Management-chemical control: COMMERCIAL USE

Usually, it takes two sprays to cover emergence (pink and petal fall). High volumes of water and thorough coverage are essential for control. Sprays applied when second-generation crawlers emerge in early July may help prevent fruit infestation in the calyx end.

  • acetamiprid (Assail) at 1.1 to 3.4 oz/a. REI 12 hr. PHI 7 days. Do not exceed four applications or 13.5 oz per season.

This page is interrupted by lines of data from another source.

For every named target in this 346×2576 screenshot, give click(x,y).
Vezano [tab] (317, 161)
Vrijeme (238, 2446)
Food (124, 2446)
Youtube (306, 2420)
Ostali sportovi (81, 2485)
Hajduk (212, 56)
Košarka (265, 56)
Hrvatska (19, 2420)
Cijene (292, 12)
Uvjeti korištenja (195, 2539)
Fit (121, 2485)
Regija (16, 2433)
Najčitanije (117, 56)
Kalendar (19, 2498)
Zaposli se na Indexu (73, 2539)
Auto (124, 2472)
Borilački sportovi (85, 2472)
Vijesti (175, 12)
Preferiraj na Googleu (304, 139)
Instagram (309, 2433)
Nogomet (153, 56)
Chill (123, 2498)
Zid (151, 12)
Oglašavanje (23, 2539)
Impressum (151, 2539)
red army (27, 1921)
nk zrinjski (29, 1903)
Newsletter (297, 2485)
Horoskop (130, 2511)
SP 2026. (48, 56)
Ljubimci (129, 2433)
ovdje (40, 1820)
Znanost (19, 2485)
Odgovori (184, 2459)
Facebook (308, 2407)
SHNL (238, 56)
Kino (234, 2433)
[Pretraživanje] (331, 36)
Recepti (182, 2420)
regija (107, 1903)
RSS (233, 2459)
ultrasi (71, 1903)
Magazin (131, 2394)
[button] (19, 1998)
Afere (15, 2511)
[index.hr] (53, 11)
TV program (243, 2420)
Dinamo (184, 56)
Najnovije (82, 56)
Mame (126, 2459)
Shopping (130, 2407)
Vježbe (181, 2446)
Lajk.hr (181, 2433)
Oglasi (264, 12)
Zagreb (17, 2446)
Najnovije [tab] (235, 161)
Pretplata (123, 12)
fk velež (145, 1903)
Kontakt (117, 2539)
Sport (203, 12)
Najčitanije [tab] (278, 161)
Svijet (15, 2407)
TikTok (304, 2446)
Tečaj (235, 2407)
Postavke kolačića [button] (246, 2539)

  • buprofezin (Centaur WDG) at 34.5 to 46.0 oz/a. REI 12 hr. PHI 14 days. Do not exceed two applications or 69 oz per season.
  • diazinon (Diazinon 50W) at 4 lb/a. REI 4 days. PHI 21 days. Applicators must use an enclosed cab, see label for details. One dormant and one in-season foliar application allowed with a minimum of 70 days between applications.
  • imidacloprid (Prey 1.6) at 20 fl oz/a. REI 12 hr. PHI 7 days. Only apply post-bloom. Repeated use may induce spider mite buildup.
  • phosmet (Imidan 70W) at 3.5 to 5.75 lb/a. REI 7 days. PHI 7 days.
  • spirotetramat (Ultor) at 10 to 14 oz/a. PHI 7 days. REI 24 hr. PHI 7 days. Minimum 14 days between applications. Must be used with an adjuvant; see label. Do not apply prior to petal fall.